From the entries that follow, copy each line containing the word "agent".

── Data extracts ──

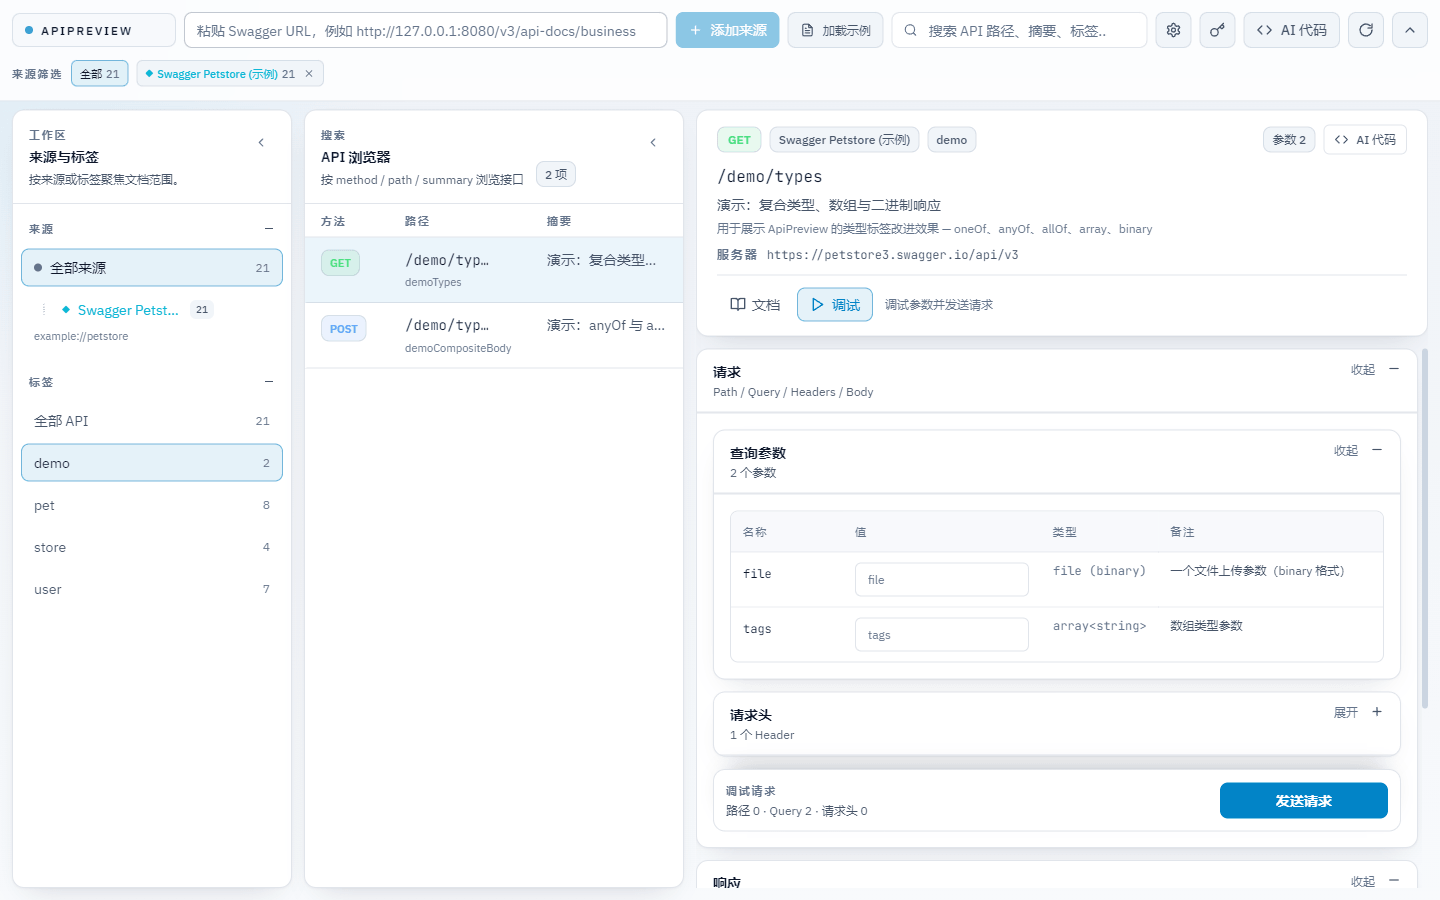Collapse the top bar with chevron-up icon
1440x900 pixels.
pyautogui.click(x=1410, y=30)
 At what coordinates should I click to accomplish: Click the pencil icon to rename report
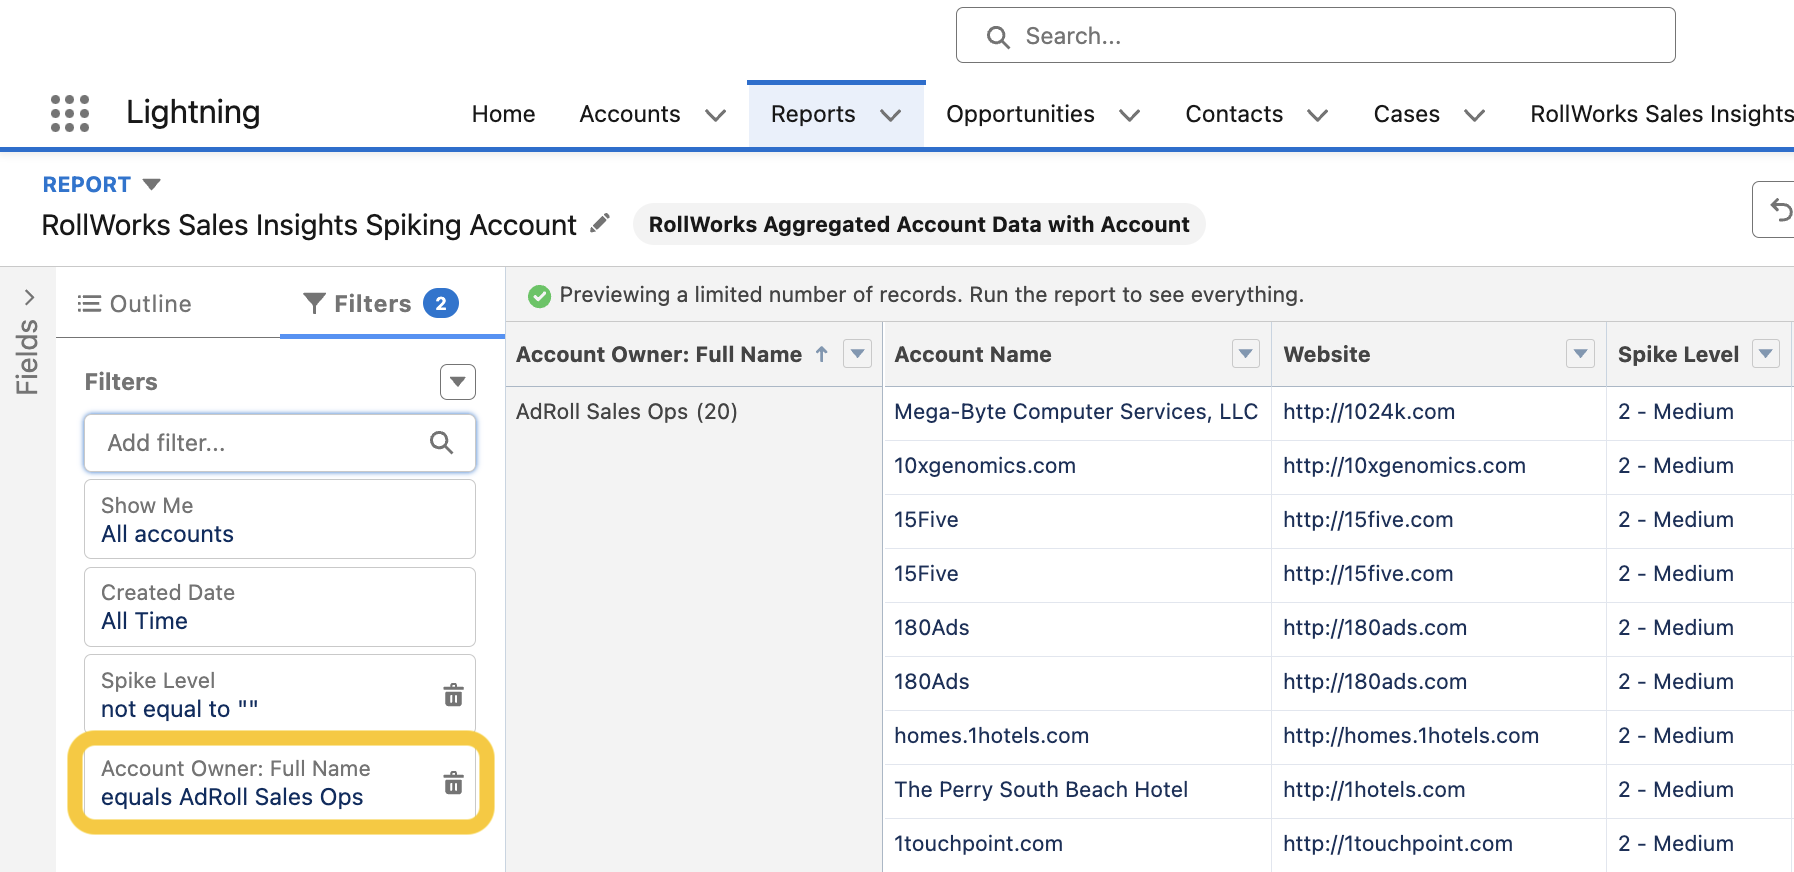(600, 223)
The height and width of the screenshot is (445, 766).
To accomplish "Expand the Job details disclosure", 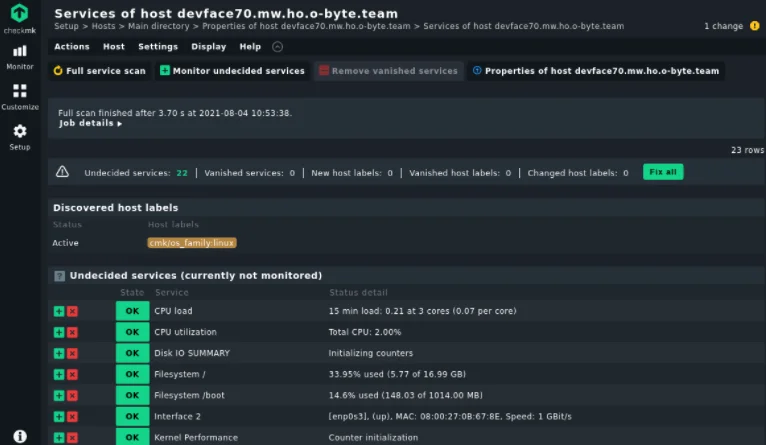I will (90, 124).
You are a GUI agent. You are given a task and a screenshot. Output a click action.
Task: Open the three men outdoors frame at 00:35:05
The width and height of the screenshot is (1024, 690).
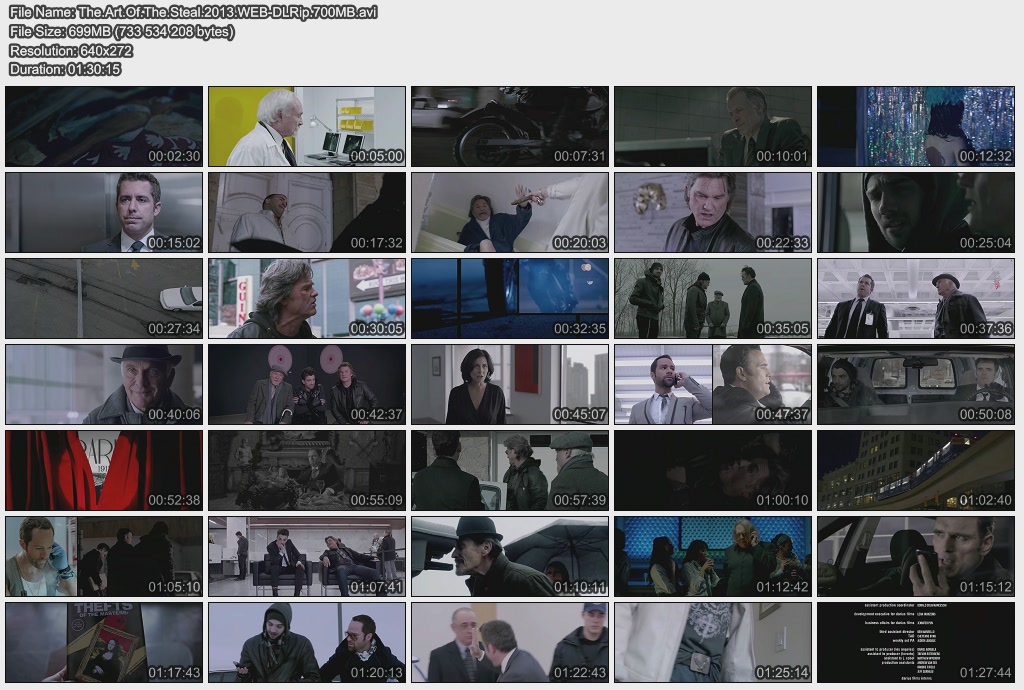click(x=712, y=298)
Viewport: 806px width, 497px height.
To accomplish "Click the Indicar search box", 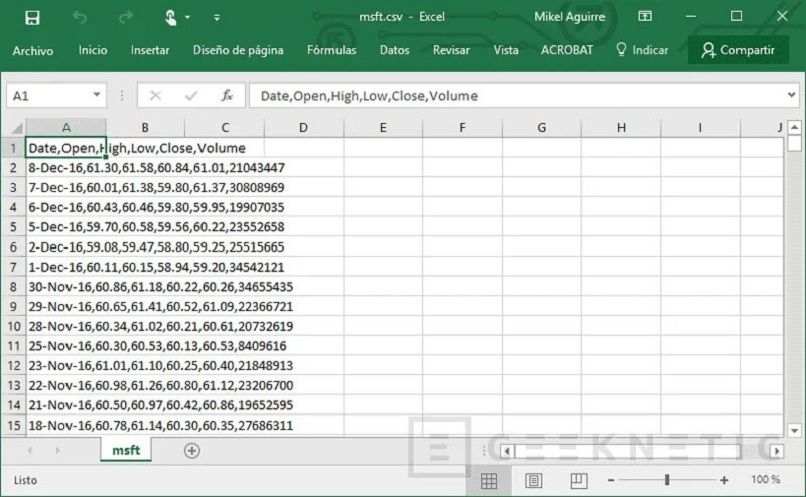I will [642, 50].
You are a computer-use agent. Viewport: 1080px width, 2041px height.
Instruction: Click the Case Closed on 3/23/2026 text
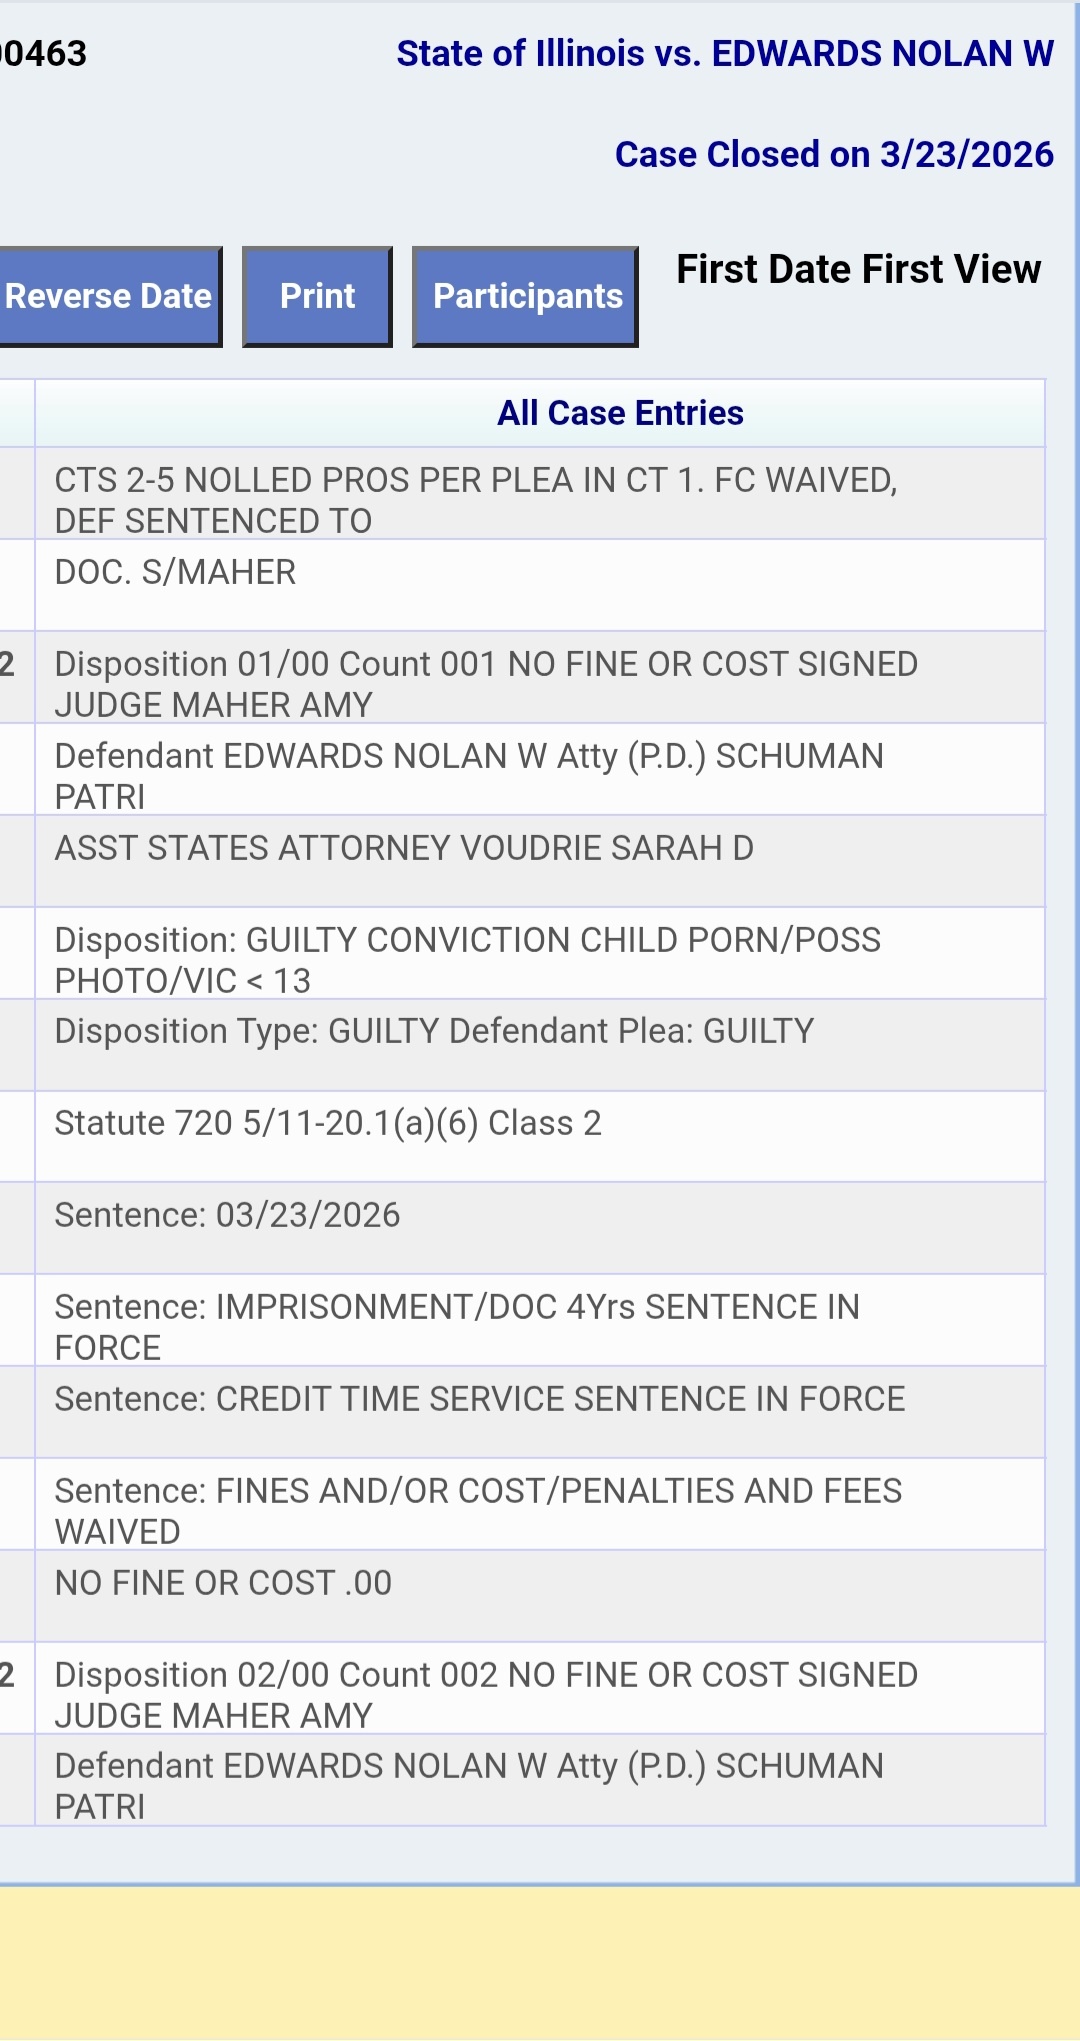pos(833,155)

───

**Exercise output:**
You are a GUI agent. You are given a task and a screenshot. Output a click action.
You are a computer-use agent. Viewport: 1080px width, 2041px height.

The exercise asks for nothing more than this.